The Headwaters River Journey, located on the first floor of the Headwaters Center in Winter Park, takes visitors on a journey to discover where their water comes from, the details of the river environment, how water is used and wasted and what is being done to protect the precious resource.

“It’s about getting people to focus on (water) because it’s a huge issue in the west,” said Bob Fanch, owner of the Headwaters Center and Headwaters River Journey. “I think what we’re trying to get across is to be part of the solution. If one individual turns into every individual and the actions are positive, the impacts on the river can be very significant.”

On Saturday, invited guests attended the grand opening of the Headwaters River Journey, which featured remarks from Fanch; Jimmy Lahrman, mayor of Winter Park; Philip Vandernail, mayor of Fraser; Dan Gibbs, executive director of the Colorado Department of Natural Resources; and Kirk Klancke, president of the Colorado River Headwaters chapter of Trout Unlimited.
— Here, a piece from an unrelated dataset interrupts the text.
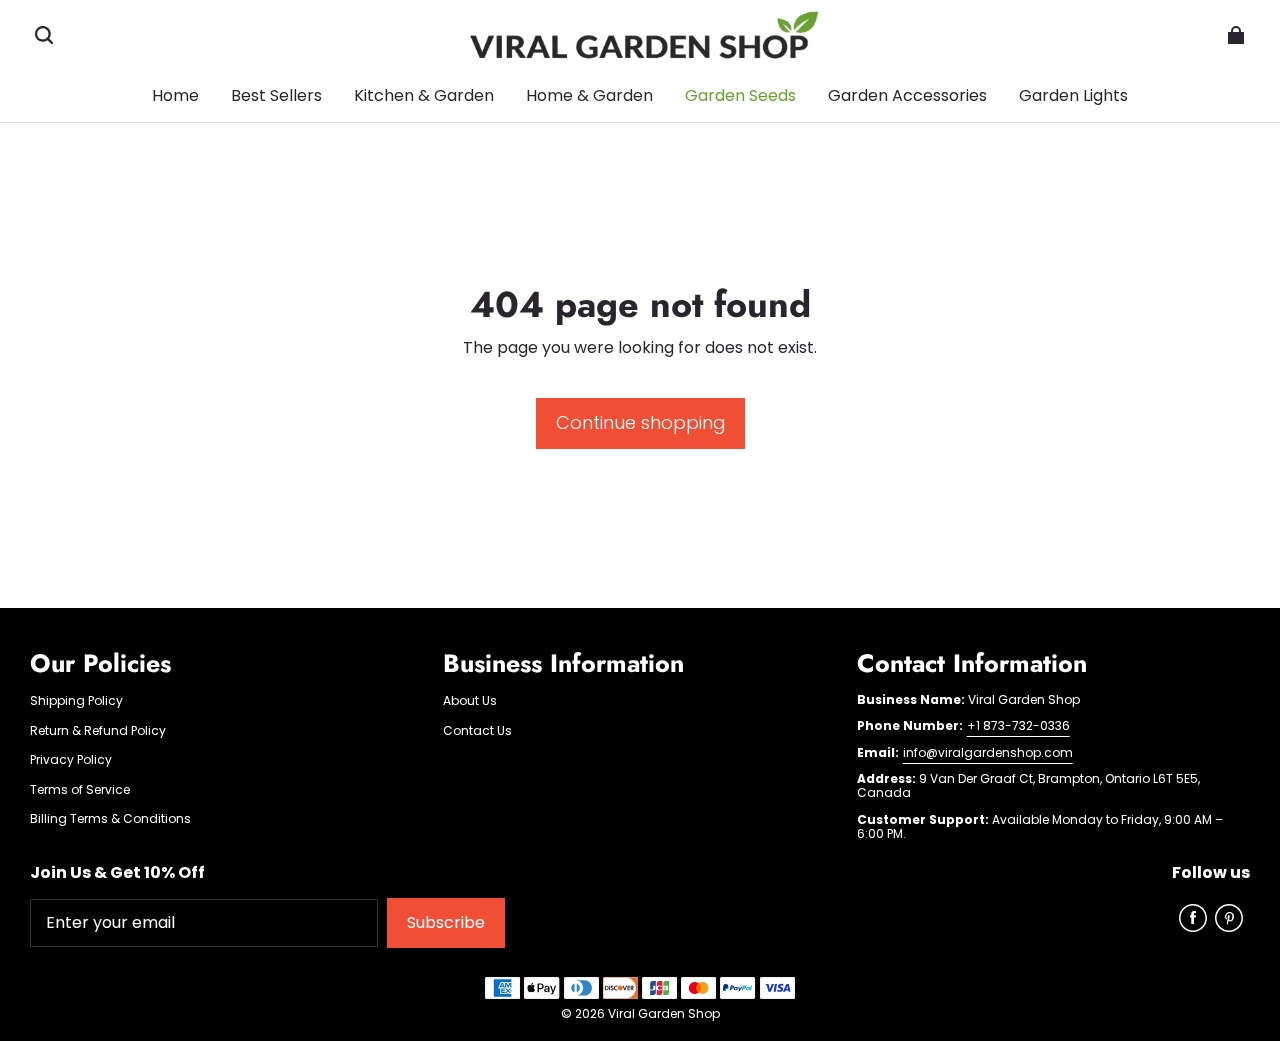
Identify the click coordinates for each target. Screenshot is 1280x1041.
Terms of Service (80, 790)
“This is unique to say the least,” Gibbs said. “There’s nothing like this in the state or even the country where (…) there’s something so that a two-year-old can understand water conservation and for anyone in their 90s to understand the importance of water conservation.”

[…]

Situated right along the Fraser River, the museum focuses on the local ecosystem, the real issues it faces, such as diversions to the Front Range and rising temperatures, and features local stories of people taking steps to preserve Grand County’s rivers.

Visitors not only learn through the usual means of reading and watching video, but also interact with the over 30 exhibits. There are games where players virtually experience the life of a trout or the journey of an osprey, there are quizzes to test knowledge and encourage feedback, as well as stations to share ideas and solutions.
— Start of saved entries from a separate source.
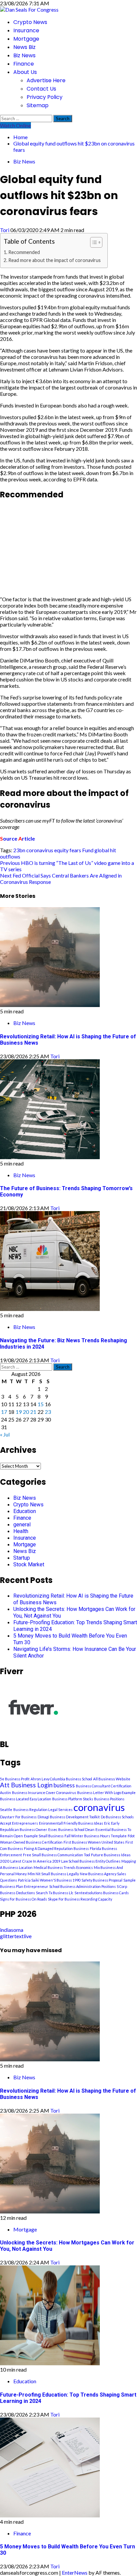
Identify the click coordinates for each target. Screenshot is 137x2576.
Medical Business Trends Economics (63, 1867)
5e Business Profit (15, 1779)
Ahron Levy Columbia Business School (61, 1779)
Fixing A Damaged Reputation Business (56, 1848)
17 (4, 1412)
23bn (19, 850)
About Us (25, 72)
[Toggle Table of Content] (93, 242)
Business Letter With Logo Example (106, 1792)
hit (113, 850)
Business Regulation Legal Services (42, 1809)
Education (24, 1511)
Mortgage (26, 39)
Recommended (24, 252)
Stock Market (28, 1564)
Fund (87, 850)
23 (48, 1412)
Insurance (26, 30)
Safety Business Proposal (101, 1880)
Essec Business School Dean (71, 1829)
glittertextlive (16, 1936)
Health (20, 1531)
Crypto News (30, 22)
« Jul (5, 1434)
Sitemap (38, 105)
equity (61, 850)
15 (41, 1404)
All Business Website (111, 1779)
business (64, 1785)
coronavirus (39, 850)
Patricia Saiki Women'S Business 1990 (49, 1880)
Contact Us (41, 89)
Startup (21, 1558)
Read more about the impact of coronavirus (54, 260)
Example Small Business (44, 1836)
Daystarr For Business (18, 1817)
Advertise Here (46, 80)
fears (75, 850)
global (101, 850)
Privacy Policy (45, 97)
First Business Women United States (94, 1842)
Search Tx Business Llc (54, 1893)
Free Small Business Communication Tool (56, 1855)
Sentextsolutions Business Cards (101, 1893)
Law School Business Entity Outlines (90, 1861)
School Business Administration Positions (82, 1886)
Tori (5, 230)
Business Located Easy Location (25, 1799)
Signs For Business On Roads (23, 1899)
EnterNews (74, 2572)
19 (19, 1412)
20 (26, 1412)
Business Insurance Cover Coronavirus (44, 1792)
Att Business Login (26, 1785)
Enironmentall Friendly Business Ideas (71, 1823)
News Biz (24, 47)
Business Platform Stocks (72, 1799)
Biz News (24, 55)
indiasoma (11, 1930)
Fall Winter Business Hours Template (96, 1836)
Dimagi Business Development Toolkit (69, 1817)
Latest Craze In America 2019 (35, 1861)
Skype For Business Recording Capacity (80, 1899)
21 (33, 1412)
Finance (23, 64)
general (22, 1524)
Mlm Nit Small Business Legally (53, 1874)
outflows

“We’re trying to make sure people understand the connection between water and lifestyle in Colorado,” Fanch said. “We also wanted to make it interesting and we didn’t want to dumb it down, but bring it up to a higher contemplative level.”

The whole experience is immersive in the same way a 4D amusement park ride is. Audio tracks of trickling creeks, tweeting birds and bugling elk play, bursts of cool air accompany video clips of a blizzarding Berthoud Pass and feel the difference between a 50 degree river and a 70 degree river.

The museum doesn’t just talk about sustainability either, it embodies it. The Headwaters River Journey is the only off-the-grid exhibit in the country, powered completely by solar, and it utilized local beetle kill wood and old water flumes in the design. The bathrooms also have low-flow toilets and all the lighting is LED.

Ultimately, Fanch hopes the Headwaters Center and its museum can be the “water mecca of the west,” where people can get together to discuss issues and come up with solutions.

“We want to be the Switzerland of the water world, where different interests can come here and talk about issues and figure out solutions together,” he said.